何もしていないように見えるかもしれませんが、クライエントが体験していることに添おうとする存在であるとも言えるわけです。「カウンセラーがもっとこういう話をしたり説得してくれるといいんだけどなぁ」というクライエントを取り囲む周囲の人達の感想もあるでしょう。
カウンセラーは体験に添おうとしている
また、クライエントのためにとカウンセラーが気を利かせ、電話を一本入れてみたり、何かの道を説きはじめたりと、あっても良さそうな話ではありますが、基本的にこういうことは行っているつもりはないのです。以前も記事にしましたが、カウンセリングは非日常的な時間であるということを述べてきました。
不思議なタイミングで現れる教える人・止める人・励ます人など
確かに、この事をカウンセラーがお伝えした方が良いと思われることもたくさんあるでしょう。例えば、新しく引っ越しを考えている方へ、周辺の不動産情報をカウンセラーが調べてお渡しするなどがそれにあたるでしょう。
こうしたことを行ってはいけないというわけではないと思いますし、時にこのような展開になることも十分あり得ることだと思います。
もう一つの発想として、やはりカウンセラーはあくまで非日常的な存在なのであるということと、クライエントの現実生活のリソースを信頼するということが大事なのではないかと感じます。
不思議なことにそのことを行う人がタイミングよく現実生活の中でも登場することがあります。新しい出会いの中でということもあれば、それまで身を潜めていたかのような人が、際立ってきたのか登場するなどがあります。
カウンセラーが手をまわしているのではない
例えば、上記のように不動産情報ということであれば、知人に連絡を取るとか、PCを操作するとか、不動産屋へ足を運ぶなどの行動が必要となってくるわけですが、引っ越し先に古くの友人がいて力になってくれるかもしれないわけです。
仮にカウンセラーがでしゃばっていたならば、その古くからの友人との親交を阻害してしまったということにも繋がりかねないわけです。

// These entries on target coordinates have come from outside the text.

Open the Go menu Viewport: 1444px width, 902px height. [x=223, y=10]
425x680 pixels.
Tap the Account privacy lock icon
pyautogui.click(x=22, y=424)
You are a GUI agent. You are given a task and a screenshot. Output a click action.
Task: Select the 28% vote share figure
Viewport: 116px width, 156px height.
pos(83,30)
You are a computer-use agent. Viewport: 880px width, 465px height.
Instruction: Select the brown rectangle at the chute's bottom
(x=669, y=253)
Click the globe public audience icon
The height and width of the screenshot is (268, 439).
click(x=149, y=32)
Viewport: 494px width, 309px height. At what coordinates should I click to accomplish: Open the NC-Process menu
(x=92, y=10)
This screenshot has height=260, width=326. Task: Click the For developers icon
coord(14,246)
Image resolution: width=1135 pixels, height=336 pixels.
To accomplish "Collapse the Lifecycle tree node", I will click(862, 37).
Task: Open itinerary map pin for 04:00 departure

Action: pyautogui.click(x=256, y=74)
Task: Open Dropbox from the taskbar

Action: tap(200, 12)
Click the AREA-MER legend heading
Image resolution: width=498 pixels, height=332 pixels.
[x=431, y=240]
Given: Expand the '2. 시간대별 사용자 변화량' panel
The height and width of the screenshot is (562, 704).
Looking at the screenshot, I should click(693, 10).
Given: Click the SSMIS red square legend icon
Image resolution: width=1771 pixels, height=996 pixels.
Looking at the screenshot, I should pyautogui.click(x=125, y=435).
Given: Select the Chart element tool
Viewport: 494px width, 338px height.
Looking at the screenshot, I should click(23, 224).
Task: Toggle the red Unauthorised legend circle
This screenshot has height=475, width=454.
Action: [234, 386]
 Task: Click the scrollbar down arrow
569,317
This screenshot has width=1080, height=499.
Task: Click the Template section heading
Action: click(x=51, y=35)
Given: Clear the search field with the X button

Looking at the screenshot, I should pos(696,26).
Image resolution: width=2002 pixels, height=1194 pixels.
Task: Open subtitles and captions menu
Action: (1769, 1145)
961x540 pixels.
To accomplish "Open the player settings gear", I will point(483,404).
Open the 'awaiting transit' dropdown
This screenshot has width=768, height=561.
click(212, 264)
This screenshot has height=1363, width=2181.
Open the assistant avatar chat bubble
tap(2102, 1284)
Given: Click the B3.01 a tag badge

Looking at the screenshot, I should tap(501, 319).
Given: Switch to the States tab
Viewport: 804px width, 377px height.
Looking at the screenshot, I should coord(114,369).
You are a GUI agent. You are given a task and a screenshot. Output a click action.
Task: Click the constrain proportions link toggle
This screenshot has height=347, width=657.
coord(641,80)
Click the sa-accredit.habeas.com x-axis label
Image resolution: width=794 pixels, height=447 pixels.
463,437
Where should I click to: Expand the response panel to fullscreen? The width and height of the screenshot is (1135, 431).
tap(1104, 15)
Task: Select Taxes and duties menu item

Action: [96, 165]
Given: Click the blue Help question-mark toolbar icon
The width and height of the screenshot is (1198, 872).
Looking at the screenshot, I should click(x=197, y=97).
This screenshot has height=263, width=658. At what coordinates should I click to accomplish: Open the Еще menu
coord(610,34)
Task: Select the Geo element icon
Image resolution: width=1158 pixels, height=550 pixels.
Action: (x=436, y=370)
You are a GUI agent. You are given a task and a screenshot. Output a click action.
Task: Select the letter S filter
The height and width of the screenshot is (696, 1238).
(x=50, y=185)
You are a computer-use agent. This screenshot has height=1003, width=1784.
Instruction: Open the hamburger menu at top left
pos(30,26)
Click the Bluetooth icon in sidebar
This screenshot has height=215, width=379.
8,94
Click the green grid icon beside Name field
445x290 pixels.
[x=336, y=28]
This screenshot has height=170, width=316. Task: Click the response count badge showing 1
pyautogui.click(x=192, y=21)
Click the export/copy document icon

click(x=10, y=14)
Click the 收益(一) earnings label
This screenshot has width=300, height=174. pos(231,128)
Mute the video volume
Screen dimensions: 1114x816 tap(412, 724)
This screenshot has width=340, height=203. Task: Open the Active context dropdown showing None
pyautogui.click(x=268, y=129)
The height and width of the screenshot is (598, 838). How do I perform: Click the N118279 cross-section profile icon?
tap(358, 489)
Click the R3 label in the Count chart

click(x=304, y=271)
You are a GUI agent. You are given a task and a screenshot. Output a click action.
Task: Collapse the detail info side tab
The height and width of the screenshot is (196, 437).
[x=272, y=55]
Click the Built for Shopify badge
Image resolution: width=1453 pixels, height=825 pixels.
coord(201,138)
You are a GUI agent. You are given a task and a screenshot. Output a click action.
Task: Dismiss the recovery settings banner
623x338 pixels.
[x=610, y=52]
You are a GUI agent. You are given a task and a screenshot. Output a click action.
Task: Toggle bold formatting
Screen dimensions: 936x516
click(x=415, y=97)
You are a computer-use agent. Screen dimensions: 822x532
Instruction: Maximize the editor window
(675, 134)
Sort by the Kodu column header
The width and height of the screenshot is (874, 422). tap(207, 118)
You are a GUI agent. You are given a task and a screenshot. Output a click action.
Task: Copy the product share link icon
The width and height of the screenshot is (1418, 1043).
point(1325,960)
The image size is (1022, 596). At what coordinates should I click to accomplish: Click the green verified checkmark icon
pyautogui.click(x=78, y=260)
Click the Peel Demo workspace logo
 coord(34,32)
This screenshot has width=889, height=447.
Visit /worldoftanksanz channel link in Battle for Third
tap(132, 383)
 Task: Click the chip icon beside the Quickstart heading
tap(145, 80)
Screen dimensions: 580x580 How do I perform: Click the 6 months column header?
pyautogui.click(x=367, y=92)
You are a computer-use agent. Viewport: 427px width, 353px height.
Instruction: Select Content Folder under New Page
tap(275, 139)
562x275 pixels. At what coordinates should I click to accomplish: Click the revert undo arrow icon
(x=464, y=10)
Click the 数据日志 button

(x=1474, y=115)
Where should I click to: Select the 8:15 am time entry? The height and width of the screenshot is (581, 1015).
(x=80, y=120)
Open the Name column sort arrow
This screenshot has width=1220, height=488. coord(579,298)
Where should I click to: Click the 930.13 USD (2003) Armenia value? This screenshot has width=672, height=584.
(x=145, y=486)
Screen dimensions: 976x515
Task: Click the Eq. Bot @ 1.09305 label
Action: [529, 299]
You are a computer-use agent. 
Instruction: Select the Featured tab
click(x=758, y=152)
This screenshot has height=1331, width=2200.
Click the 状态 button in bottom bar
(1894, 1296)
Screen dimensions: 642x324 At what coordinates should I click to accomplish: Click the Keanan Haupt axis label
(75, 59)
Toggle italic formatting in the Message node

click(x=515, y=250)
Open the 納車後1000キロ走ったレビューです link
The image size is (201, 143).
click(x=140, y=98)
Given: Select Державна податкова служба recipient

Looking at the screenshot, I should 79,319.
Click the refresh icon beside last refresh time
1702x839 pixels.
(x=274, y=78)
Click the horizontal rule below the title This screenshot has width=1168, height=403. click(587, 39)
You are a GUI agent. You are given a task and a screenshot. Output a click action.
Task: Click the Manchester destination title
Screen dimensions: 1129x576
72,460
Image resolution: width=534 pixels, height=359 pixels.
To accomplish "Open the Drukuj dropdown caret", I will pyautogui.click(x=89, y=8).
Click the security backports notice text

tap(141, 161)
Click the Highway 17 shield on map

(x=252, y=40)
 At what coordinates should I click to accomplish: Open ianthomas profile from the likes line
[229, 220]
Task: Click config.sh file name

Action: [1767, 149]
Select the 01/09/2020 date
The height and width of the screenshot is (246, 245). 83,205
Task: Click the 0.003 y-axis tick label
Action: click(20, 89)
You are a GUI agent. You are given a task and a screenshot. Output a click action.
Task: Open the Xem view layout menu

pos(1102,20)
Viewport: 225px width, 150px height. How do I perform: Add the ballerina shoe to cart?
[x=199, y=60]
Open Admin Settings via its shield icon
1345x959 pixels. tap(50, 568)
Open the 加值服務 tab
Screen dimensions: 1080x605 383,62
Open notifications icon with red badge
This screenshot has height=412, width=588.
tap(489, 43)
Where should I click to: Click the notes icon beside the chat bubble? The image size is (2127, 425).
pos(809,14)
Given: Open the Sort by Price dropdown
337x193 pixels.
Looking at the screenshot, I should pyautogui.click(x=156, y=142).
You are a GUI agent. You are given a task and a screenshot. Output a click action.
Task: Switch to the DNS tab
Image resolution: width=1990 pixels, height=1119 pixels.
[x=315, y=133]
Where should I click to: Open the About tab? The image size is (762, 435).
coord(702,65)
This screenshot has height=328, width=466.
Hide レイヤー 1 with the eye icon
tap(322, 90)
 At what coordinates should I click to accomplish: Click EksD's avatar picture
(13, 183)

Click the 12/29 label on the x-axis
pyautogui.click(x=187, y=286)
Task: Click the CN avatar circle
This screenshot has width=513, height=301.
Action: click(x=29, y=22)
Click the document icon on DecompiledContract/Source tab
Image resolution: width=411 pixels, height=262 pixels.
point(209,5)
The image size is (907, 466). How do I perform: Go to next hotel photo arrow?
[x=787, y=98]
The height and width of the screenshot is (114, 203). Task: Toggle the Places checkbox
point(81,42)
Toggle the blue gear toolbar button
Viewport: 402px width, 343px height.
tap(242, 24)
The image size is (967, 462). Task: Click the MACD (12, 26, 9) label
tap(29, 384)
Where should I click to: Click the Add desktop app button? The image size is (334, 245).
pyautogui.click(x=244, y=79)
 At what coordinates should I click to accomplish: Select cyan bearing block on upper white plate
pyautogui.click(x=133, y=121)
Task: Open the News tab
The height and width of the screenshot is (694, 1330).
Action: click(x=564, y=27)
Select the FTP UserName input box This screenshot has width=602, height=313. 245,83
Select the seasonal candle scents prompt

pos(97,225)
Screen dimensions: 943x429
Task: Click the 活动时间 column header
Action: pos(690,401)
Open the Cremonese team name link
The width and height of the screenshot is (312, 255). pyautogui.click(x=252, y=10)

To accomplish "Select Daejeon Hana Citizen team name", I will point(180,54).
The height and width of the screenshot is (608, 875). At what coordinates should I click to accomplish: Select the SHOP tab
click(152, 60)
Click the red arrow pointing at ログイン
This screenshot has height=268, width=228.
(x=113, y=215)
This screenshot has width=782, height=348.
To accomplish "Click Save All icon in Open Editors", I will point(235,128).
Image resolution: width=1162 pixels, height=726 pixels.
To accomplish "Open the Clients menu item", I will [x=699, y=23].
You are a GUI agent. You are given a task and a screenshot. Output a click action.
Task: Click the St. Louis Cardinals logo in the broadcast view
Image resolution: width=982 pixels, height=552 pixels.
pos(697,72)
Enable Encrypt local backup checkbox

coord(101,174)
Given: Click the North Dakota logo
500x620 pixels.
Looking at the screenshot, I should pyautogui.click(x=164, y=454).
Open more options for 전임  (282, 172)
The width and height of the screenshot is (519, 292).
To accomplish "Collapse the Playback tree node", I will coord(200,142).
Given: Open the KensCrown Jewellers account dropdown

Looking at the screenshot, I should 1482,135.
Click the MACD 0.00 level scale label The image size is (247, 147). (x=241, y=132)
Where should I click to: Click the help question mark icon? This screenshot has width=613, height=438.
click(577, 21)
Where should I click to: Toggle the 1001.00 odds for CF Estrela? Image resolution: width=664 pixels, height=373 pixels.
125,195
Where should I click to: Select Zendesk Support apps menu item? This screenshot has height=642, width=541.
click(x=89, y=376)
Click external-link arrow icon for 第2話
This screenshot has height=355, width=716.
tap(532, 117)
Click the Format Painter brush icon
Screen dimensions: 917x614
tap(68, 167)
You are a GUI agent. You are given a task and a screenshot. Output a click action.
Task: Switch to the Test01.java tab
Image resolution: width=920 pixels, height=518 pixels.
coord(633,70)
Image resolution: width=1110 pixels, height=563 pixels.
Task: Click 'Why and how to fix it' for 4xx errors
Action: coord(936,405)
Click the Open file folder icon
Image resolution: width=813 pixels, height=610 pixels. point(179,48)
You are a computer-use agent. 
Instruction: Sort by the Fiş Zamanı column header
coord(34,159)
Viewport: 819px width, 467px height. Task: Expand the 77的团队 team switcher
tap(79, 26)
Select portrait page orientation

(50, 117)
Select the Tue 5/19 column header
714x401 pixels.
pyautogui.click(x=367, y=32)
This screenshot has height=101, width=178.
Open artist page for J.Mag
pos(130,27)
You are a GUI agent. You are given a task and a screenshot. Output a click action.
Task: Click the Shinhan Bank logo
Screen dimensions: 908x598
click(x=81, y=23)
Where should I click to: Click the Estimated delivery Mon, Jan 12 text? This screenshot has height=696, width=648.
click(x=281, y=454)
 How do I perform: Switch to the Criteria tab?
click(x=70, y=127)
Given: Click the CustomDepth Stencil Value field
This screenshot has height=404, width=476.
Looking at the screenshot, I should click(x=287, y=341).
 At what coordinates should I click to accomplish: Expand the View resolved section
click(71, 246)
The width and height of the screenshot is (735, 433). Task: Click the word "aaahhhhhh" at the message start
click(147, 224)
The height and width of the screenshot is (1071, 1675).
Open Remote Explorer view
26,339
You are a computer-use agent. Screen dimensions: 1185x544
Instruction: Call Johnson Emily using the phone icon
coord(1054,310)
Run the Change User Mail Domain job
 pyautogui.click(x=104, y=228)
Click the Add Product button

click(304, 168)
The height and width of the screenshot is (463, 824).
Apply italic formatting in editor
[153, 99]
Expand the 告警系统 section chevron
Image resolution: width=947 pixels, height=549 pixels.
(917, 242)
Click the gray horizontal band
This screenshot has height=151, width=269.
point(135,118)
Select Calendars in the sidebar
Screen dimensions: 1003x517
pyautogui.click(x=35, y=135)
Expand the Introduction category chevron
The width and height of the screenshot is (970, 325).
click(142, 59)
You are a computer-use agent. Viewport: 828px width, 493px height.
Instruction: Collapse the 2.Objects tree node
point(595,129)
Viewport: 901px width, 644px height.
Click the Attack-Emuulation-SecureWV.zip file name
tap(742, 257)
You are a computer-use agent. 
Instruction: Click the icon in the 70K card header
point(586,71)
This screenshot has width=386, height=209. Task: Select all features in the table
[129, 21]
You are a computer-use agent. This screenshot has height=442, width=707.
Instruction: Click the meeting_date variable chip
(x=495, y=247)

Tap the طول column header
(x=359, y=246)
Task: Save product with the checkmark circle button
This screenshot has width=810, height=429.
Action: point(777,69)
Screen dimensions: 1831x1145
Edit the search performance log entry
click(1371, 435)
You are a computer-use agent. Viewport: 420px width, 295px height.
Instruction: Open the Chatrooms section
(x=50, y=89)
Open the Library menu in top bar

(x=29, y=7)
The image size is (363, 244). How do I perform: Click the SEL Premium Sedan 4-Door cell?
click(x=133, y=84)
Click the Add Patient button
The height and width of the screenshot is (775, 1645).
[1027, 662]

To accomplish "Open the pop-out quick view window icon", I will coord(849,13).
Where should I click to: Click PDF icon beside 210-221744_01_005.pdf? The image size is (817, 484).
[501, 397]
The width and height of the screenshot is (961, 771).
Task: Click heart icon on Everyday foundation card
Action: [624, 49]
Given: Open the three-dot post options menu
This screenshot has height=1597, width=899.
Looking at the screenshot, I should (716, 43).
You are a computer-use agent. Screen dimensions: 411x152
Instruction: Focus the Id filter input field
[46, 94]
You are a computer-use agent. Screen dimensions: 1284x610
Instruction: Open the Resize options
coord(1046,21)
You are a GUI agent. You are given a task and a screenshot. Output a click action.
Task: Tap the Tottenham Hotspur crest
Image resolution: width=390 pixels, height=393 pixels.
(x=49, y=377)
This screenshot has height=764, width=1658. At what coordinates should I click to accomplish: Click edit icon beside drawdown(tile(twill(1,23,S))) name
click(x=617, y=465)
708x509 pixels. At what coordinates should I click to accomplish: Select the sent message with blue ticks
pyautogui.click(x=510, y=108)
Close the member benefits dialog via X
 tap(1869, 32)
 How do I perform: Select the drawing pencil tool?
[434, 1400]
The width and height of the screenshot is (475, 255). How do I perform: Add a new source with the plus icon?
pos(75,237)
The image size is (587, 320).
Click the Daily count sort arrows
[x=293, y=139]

または、引っ越しに伴って体験する諸体験を奪ってしまうという可能性もあり得るでしょう。
また、人に限らず、何かの出来事がその役割を担うこともあるでしょう。偶然新入居者期間限定割引(安全な)などがはじまったとしたら、その流れに乗って引っ越しがはじまるという可能性も想像されます。この場合、割引というイベントが、引っ越しを後押しした存在ということになるわけです。
カウンセラーが気を利かせたことが的を得ているとも限りません。カウンセリングでは、クライエントを取り囲む環境や人の力を信頼し敬意を払う態度が重要であると感じます。それが、体験に添うということの一つの説明になります。また、カウンセラーが行っている仕事の一つでもあるわけです。
まとめ
共感や受容という言葉もそうですが、「添う」ことは非常にはっきりしない行為として映ると思います。
それがカウンセリングの中核概念だというのですから、「カウンセリングはよくわからないもの」として位置付けられてしまう事もあるのでしょう。社会に存在する他の物事と肩を並べて論ずられるべきなのかどうかさえわからにというのが正直な所だったのではないかと思うところです。